## Письменные задания
a) Ответьте по воспоминаниям о съёмках в кино:
(i) В каком году Илья Фрэз пригласил автора воспоминаний на роль бабушки?
(ii) Сколько лет было Наташе Защипиной?
(iii) Какой год появился в паспорте вместо 1895-го?
b) Перепишите без изменений фрагмент воспоминаний о съёмках в кино от слов «Были у меня» по слова «сценарию Агнии Барто.» включительно.
c) Напишите продолжение воспоминаний о съёмках в кино, начиная сразу после последней приведённой фразы.

«Ваш фей...»
Были у меня весьма интересные роли в кино и в послевоенное время. В 1946 году режиссер Илья Фрэз пригласил меня на роль бабушки в своем дебютном фильме «Слон и веревочка», снятом на студии «Союздетфильм» по сценарию Агнии Барто.
...Я дважды снималась не с девочкой, а с живым чудом — с Наташей Защипиной. Эти картины известны — «Слон и веревочка» и «У них есть Родина». Я сначала боялась за Наташу, все актеры боятся играть с детьми: они ведь не играют, а живут, так верят в происходящее, что разоблачают любого актера, который такой веры не нашел. Неожиданно мы подружились. Может оттого, что я вообще не умею сюсюкать и говорила с Наташей как со взрослой. А ей было шесть! Кроха!.. Она приходила ко мне в уборную и наблюдала, как меня гримируют.
— Тебе интересно играть мою бабушку? — спрашивала.
— Интересно.
— А ты меня уже любишь? — снова спрашивала она, когда мне натягивали парик.
— Я тебя всегда люблю, — говорила я.
— Но теперь, когда ты уже моя бабушка, сильнее?..
Наташа, теперь уже Наталья Александровна Защипина, впоследствии стала актрисой Московского академического театра Сатиры.
В 1947 году я снялась сразу в двух фильмах. В «Весне» Григория Александрова я играла эпизодическую роль Маргариты Львовны, тетушки главной героини.
Первоначально моей героине в сценарии отводился лишь один эпизод, в котором Маргарита Львовна подавала завтрак своей племяннице, которую играла Любовь Орлова.
Любочка Орлова! О, она гениальна! Когда в 30-х выдавали паспорта и не требовали никаких документов, она не растерялась и скостила себе десяток лет. Это я, идиотка, все колебалась: стоит ли? Потом подсчитала, что два года я все же провела на курортах, а курорты, говорят, не в счет. Так появился в моем паспорте 1897 год вместо 1895-го. И только! До сих пор не могу простить себе такого легкомыслия.
На тот момент мы были с ней знакомы, нам довелось сниматься вместе с Орловой — в фильме «Ошибка инженера Кочина».
Знакомство же непосредственно произошло на «Мосфильме». Тогда это был «Кинокомбинат» — жуткий недостроенный сарай, всюду строительный мусор, запах известки и сырой штукатурки, вместо скамеек — штабеля свежеоструганных досок, одна ярчайшая лампочка под потолком. И среди всего этого — Любочка в платье из «Петербургской ночи»:
— Я умоляю вас, будьте моей феей!
— Кем-кем? — не поняла я.

## Извлечённые данные
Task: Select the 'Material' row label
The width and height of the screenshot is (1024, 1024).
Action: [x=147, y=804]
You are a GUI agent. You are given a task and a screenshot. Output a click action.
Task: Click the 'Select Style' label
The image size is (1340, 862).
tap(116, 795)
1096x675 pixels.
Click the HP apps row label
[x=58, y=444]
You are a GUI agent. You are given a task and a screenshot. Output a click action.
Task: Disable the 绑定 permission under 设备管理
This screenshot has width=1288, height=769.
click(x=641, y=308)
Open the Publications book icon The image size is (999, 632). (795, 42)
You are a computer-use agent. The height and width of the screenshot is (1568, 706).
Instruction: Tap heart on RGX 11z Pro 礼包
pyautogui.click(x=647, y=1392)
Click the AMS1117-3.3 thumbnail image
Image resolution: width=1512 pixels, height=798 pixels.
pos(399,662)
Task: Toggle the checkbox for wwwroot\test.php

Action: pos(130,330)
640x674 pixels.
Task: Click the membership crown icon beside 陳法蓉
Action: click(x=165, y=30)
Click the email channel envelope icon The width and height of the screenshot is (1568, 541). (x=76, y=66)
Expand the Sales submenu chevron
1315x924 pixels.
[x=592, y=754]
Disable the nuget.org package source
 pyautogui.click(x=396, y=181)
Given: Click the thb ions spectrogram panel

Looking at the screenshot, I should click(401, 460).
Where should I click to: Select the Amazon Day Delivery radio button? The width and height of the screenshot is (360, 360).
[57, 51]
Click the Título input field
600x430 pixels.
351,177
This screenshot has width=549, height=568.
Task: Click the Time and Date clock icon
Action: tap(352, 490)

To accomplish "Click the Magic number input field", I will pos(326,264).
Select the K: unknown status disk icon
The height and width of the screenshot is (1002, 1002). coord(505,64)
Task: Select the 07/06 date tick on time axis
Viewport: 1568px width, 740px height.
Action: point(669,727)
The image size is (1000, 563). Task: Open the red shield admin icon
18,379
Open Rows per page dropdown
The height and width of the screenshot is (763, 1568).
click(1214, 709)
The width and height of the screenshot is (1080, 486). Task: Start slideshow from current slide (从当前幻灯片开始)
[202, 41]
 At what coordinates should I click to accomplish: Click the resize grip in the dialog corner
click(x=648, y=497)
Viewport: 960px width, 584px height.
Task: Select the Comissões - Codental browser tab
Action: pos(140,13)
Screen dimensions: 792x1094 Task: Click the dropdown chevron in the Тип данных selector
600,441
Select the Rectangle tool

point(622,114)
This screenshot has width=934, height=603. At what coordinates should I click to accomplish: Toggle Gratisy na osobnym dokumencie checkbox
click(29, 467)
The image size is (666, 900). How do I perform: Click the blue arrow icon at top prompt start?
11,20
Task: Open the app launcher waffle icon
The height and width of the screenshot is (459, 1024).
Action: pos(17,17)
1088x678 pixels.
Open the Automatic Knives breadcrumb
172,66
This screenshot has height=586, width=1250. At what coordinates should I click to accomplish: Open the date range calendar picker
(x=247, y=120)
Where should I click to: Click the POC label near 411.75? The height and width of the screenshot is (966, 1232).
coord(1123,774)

## Ответы к заданиям
a)
(i) В 1946 году.
(ii) Шесть лет.
(iii) 1897 год.

b)
Были у меня весьма интересные роли в кино и в послевоенное время. В 1946 году режиссер Илья Фрэз пригласил меня на роль бабушки в своем дебютном фильме «Слон и веревочка», снятом на студии «Союздетфильм» по сценарию Агнии Барто.

c)
— Моей доброй феей, — повторила она ангельским голоском. — Мне предлагают большую роль в музыкальном фильме. Согласиться — значит бросить театр. Я жду вашего решения!
Я недолго думала:
— Сейчас вами любуются ваши близкие и зрители одного театра. А в кино вами будут восхищаться миллионы. Я благословляю вас.
...Александров любил снимать известных актеров и всегда шел им навстречу. «Можете сделать себе роль», — сказал он мне тогда. А я и согласилась и «сделала» роль! «Я возьму с собой «Идиота», чтобы не скучать в троллейбусе!», «Красота — это страшная сила!», «Скорую помощь! Помощь скорую! Кто больной? Я больной. Лев Маргаритович... Маргарит Львович...» — мои новые фразы пополнили народный фольклор. На просмотрах этой скучноватой вялой комедии публика в зрительном зале оживлялась при моем появлении на экране, а также Ростислава Плятта.
Плятт... Это настоящий клад, а не актер! Впервые нас свела судьба на съемках «Подкидыша», а потом нам было суждено всю жизнь вместе сниматься в фильмах, играть на сцене одного театра — театра имени Моссовета, где зрители нас запомнили в первую очередь по дуэту в спектакле «Дальше — тишина».
Григорий Александров был режиссером требовательным. Он не делал исключений ни для кого, в том числе и для своей супруги, с которой они всегда общались на «вы» и по имени-отчеству.
В «Весне» сцена, в которой восторженно-взволнованная героиня Орловой лежит на спине в своей комнате, закинув голову, Александров пытался максимально усилить эту сцену, используя для этого все возможные средства. Манипулировал освещением, бесконечно искал новые, нестандартные ракурсы. Только и слышались его возгласы: «Любовь Петровна, еще раз!». В общей сложности Орлова несколько часов пролежала в заданном положении, не меня позы и, не жалуясь на усталость, пока сцена не была снята.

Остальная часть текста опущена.